◆ What you should do:
Could you transcribe every record below exactly, leaving out the pictures?
_ _ _
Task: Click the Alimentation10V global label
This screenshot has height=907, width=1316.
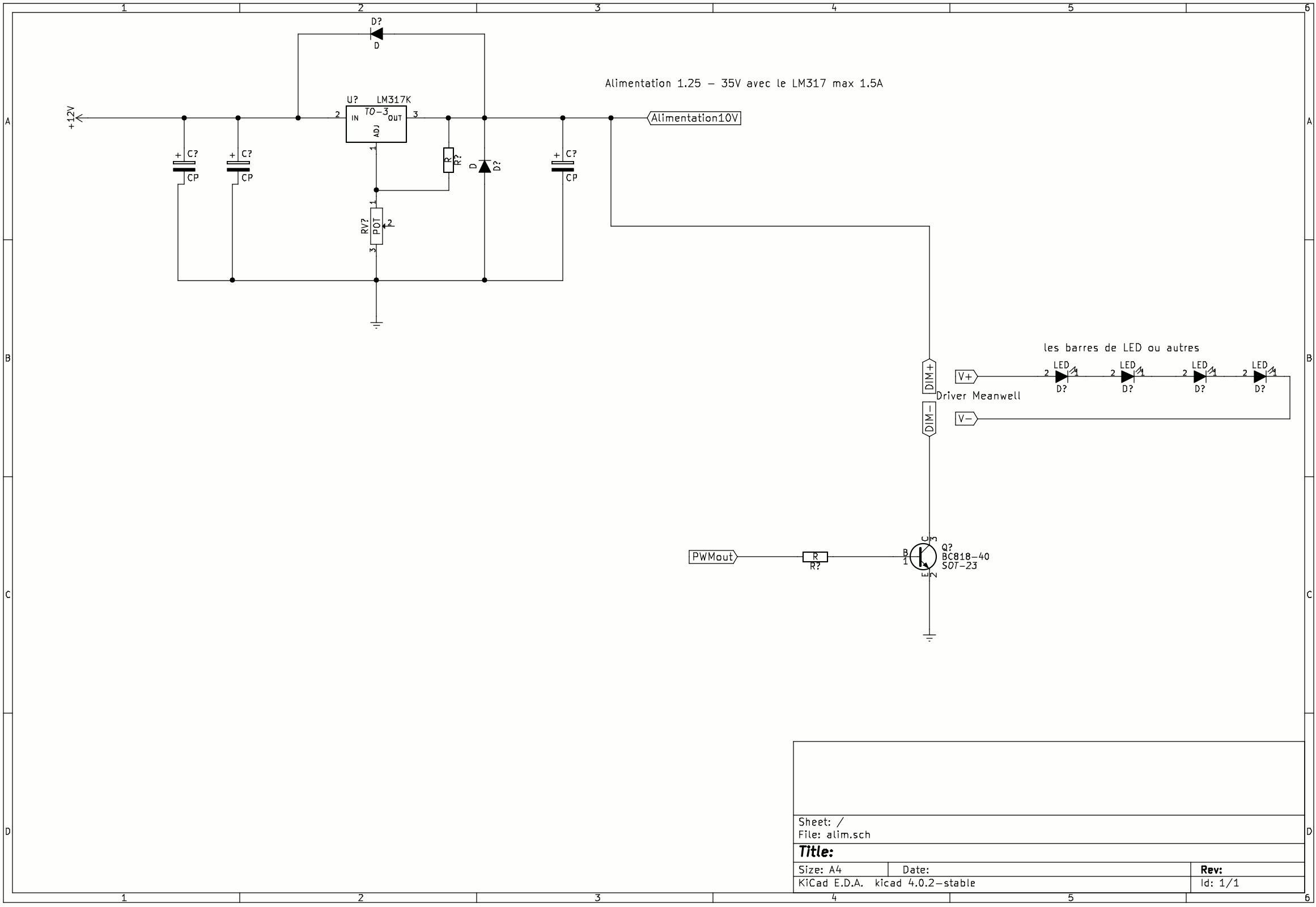Action: pyautogui.click(x=694, y=118)
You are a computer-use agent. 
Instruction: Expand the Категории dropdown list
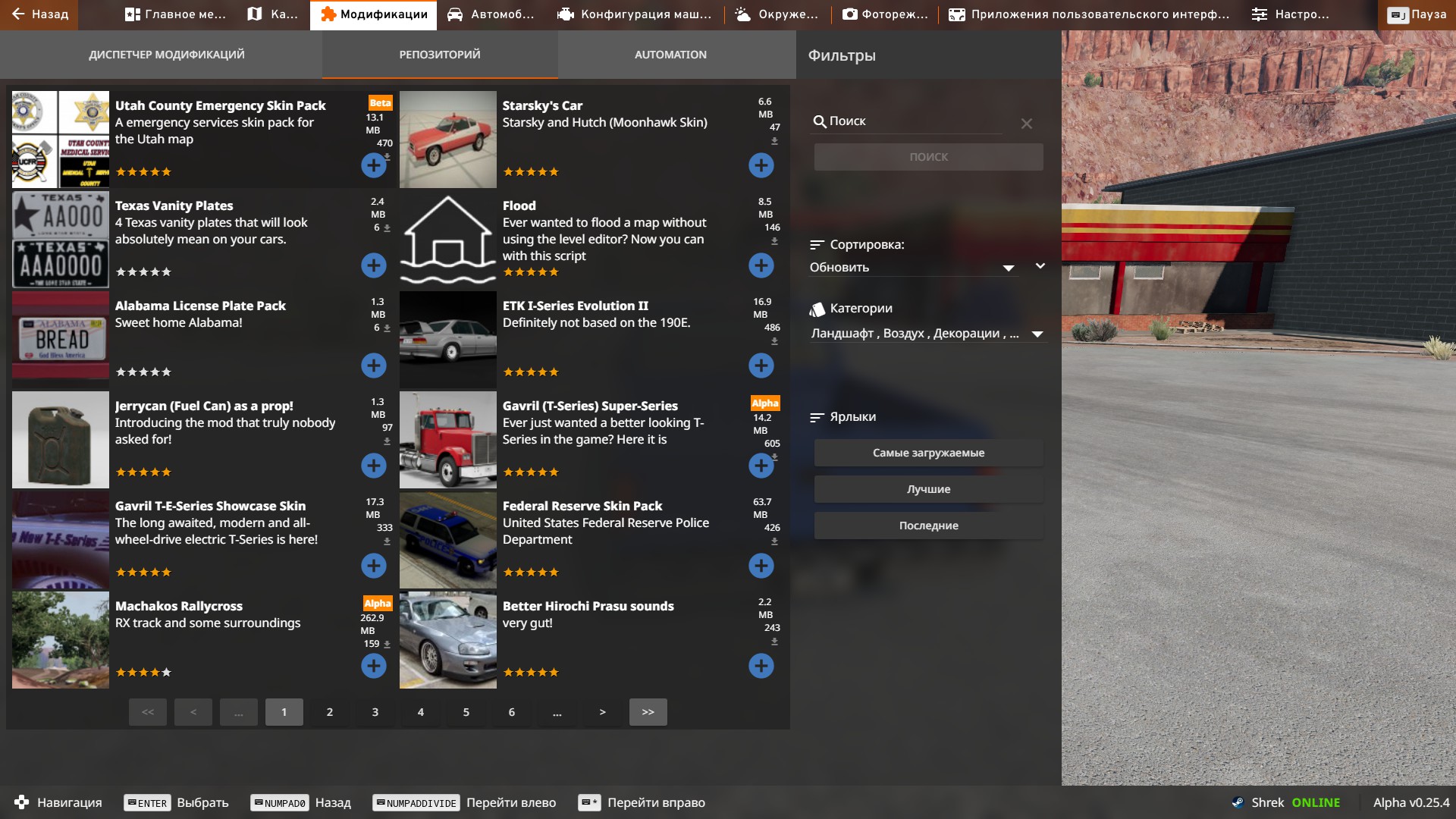click(1037, 334)
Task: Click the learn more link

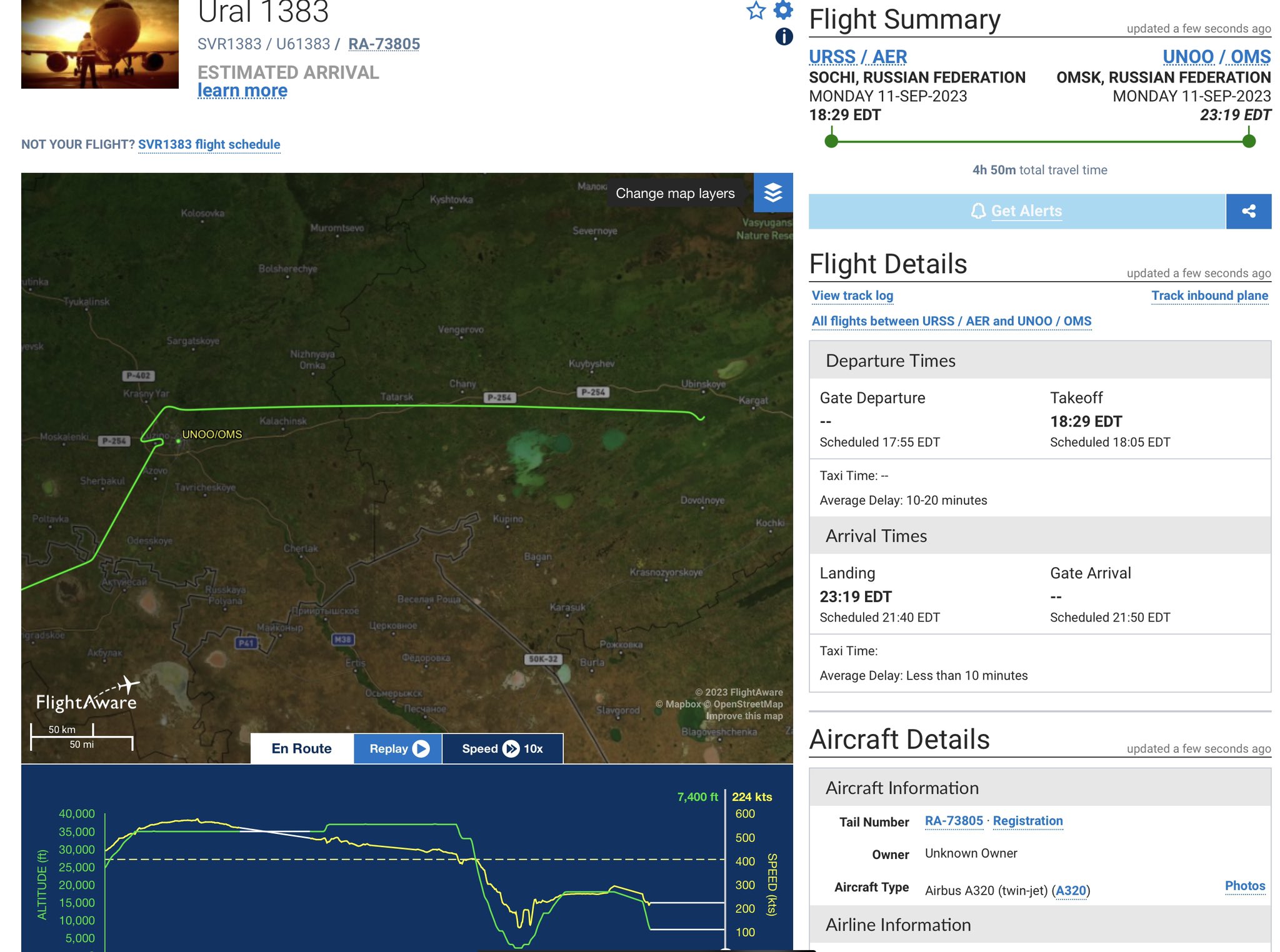Action: [x=242, y=91]

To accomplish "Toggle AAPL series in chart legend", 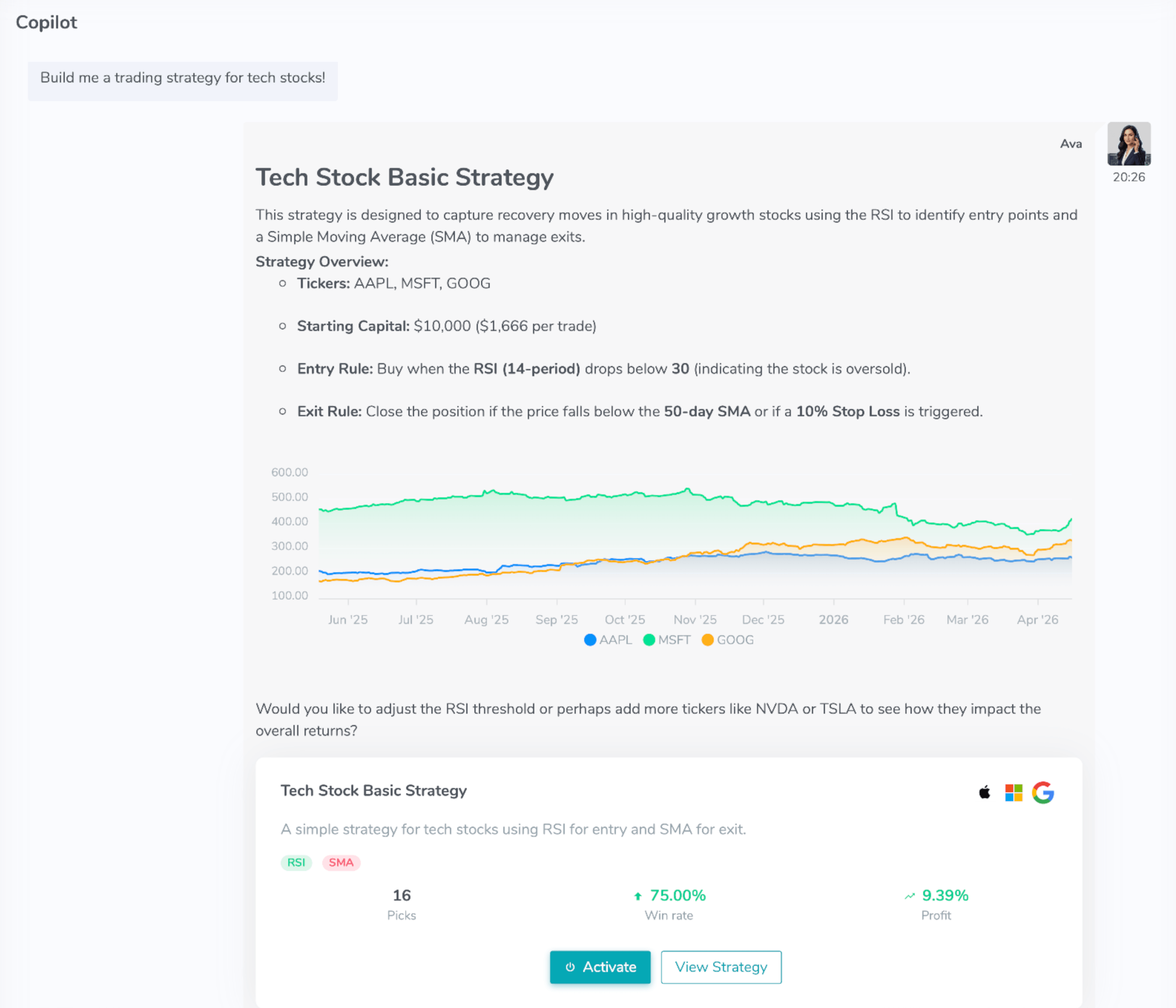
_ _ _
◆ Worked solution:
Task: Click the Alimentation10V global label
This screenshot has height=907, width=1316.
Action: pyautogui.click(x=694, y=118)
You are a computer-use agent. 
Instruction: Expand the Категории dropdown list
click(1037, 334)
Task: Click the learn more link

Action: [x=242, y=91]

To accomplish "Toggle AAPL series in chart legend", 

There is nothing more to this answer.